Reid, a driving force behind the super committee concept included in the debt ceiling legislation signed this month by President Barack Obama, said the panel’s 12 Republican and Democratic lawmakers must overhaul the nation’s tax code to find new revenue.
He dismissed claims that the committee will deadlock just as similar panels have done, while acknowledging the group could easily fall short of its goal of identifying deficit cuts spread over the next decade.
“The alternative is what, to do nothing? So I don’t buy that,” Reid said of predictions that the committee will accomplish little.
He estimated the committee had a “50-50 chance” of getting something done.
Reid’s projections came as he attempted to rally business leaders in his hard-hit home state. Nevada has the nation’s highest unemployment rate.
Things are bad in Washington, D.C., but have been worse in the past, he said during a Las Vegas Chamber of Commerce luncheon.
He cited the civil rights movement, disagreements over the Vietnam War and the birth of the nation as more challenging eras for national lawmakers.
“Everyone complain all you want about Congress. You should complain plenty,” Reid said. “But don’t think the country is about to fall apart because of what’s going on in Washington.”
It was far from a call for unity. Minutes later, Reid called House Republicans “so shortsighted” for demanding the elimination of the nation’s debt and dismissed tea party supporters who have pushed the GOP to the far right.
“The Tea Party is the result of the economic downturn,” he said. “As soon as the economy recovers, those folks will all be gone.”
Reid said the super committee should eliminate subsidies for oil giants and examine tax deductions.
“Should we have a mortgage reduction for someone that has four homes?” he said.
The Republican-friendly Chamber of Commerce is not exactly safe territory for Reid. Roughly 100 protesters showed up when he addressed the group in 2009, and conservatives often blame Reid for Nevada’s dismal economy. Reid was re-elected last year against Republican Sharron Angle, a tea party favorite, after some state Republican leaders said they could not support her far-right agenda.
The ideological tension was evident Wednesday as chamber leaders asked Reid whether he would support a minimum-wage reduction to help struggling small businesses, an effort opposed by Reid’s union backers. Reid responded that business leaders could seek a change in the state’s minimum wage, but he refused to say whether he would support such an effort.

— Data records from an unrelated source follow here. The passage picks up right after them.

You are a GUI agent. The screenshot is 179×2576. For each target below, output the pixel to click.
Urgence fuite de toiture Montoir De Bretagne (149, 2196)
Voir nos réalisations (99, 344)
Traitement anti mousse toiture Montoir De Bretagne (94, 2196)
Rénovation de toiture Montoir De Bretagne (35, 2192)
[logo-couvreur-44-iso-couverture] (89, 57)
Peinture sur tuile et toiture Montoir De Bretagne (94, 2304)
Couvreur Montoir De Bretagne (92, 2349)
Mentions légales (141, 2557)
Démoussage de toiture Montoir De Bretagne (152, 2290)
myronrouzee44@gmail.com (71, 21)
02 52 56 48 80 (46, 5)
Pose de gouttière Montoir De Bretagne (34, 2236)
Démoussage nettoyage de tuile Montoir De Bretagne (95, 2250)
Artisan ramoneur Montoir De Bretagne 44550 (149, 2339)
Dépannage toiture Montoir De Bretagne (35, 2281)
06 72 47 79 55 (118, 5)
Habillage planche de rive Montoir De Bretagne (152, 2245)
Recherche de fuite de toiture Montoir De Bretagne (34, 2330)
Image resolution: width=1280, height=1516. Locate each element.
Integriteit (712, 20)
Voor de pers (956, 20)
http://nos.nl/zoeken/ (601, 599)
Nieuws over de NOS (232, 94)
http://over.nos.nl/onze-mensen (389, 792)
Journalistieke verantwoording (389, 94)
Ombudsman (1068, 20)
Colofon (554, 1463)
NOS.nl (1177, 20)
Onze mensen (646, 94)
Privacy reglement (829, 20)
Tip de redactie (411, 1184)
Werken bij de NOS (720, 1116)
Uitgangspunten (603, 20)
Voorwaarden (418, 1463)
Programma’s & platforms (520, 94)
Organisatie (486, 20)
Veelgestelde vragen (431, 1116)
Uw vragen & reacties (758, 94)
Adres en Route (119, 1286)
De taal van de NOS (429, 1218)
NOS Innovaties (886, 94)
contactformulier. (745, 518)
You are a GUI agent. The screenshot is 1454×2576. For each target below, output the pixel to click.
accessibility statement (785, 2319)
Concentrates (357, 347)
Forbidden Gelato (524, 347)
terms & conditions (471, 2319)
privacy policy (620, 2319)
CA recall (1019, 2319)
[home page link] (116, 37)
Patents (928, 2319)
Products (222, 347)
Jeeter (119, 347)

He also defended the health care law passed by Obama after chamber leaders expressed concern that the cost of the federal overhaul has kept businesses from hiring new employees. He compared the law’s mandate requiring people to have health insurance to state laws requiring auto insurance for drivers.
Reid received enthusiastic spurts of applause during his discussion, but as he exited the room to the sounds of “Viva Las Vegas,” some Republicans began rumbling in protest.
“Newsflash: Here we are broke,” said Republican state Sen. Michael Roberson. “The taxpayers of this country have had enough.”